* _TASKS_:
a) Copy the part of the SAU-Net review responses starting at "Why different learning" and ending at "the specific papers.".
b) Please answer these questions from the SAU-Net review responses, one answer per line and marked the same way:
(i) In Response 9, what is the stated reason for reducing the learning rate in fine-tuning?
(ii) Which lines of the revised manuscript hold the added paragraph on statistical analysis?
(iii) In which section was the implementation of U-Net and U-Net++ already described?

* _READING TEXT_:
---+---

Why different learning rates were used for SAU-Net Training?

Response 9: The reason for reducing the learning rate in fine-tuning is to more strongly converge some patches that have not yet converged because the training has already been sufficiently trained with pre-training

A paragraph describing the statistical analysis is missing. Please include it in the text.

Response 10: We described the statistical analysis.

> Line 316 ~ 339 (of revised manuscript): Add the paragraph

How the other reference segmentation technique were implemeted? Please describe at least some essential information or refer to the specific papers.

Response 11: The U-Net and U-Net++'s implementation has already been described (2.5 Experimental settings), and FastSurfer and QuickNAT directly applied the model file and source code published by the author to our mixed dataset to extract the segmentation results.

---+---

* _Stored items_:

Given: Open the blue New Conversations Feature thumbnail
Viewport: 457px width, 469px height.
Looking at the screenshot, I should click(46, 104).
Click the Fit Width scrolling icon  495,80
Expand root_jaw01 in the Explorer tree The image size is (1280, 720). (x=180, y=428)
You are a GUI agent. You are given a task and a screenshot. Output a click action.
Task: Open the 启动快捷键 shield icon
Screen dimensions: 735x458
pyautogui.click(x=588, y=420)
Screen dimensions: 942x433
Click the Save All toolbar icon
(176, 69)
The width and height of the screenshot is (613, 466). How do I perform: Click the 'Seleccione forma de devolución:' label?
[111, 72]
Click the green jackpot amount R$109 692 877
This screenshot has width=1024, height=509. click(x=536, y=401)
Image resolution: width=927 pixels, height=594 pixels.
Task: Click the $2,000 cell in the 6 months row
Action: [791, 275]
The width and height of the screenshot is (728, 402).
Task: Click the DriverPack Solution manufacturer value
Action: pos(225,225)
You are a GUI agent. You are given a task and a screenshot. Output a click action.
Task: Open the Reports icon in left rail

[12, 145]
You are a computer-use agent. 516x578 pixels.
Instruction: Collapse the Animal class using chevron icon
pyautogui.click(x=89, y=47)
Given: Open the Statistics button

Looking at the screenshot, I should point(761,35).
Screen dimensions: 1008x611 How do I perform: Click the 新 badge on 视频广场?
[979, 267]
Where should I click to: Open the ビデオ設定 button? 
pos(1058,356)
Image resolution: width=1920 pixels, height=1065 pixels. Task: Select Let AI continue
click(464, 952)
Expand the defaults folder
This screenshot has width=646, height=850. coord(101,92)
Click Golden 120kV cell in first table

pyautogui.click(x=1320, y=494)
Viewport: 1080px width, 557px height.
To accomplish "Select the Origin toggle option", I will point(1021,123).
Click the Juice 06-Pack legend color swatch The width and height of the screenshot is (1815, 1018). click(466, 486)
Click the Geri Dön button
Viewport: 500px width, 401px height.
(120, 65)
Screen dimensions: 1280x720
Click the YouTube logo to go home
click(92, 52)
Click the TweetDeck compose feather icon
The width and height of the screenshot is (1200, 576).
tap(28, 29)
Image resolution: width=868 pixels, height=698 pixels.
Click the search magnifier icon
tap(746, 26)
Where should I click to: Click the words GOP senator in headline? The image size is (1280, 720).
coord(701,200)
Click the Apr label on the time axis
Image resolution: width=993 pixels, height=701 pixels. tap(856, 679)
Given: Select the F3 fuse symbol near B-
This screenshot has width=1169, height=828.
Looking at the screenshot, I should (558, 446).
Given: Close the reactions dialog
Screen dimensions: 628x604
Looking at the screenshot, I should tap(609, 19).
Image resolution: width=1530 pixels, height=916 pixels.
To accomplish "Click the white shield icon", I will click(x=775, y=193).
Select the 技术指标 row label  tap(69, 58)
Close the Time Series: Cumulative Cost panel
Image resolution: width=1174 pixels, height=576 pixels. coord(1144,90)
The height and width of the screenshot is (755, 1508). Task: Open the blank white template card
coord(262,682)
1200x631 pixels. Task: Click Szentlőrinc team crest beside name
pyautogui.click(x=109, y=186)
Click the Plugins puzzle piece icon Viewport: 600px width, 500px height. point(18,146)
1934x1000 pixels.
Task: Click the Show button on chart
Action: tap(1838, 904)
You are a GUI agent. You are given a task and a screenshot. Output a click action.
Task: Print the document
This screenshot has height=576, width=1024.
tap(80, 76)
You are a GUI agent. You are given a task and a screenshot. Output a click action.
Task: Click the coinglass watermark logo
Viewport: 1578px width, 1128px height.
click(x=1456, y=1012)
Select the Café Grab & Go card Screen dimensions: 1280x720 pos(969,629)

---+---

* _OUTPUTS IN ORDER_:
a)
Why different learning rates were used for SAU-Net Training?

Response 9: The reason for reducing the learning rate in fine-tuning is to more strongly converge some patches that have not yet converged because the training has already been sufficiently trained with pre-training

A paragraph describing the statistical analysis is missing. Please include it in the text.

Response 10: We described the statistical analysis.

> Line 316 ~ 339 (of revised manuscript): Add the paragraph

How the other reference segmentation technique were implemeted? Please describe at least some essential information or refer to the specific papers.

b)
(i) To more strongly converge some patches that have not yet converged, since pre-training had already trained the model sufficiently.
(ii) Lines 316 to 339.
(iii) Section 2.5, Experimental settings.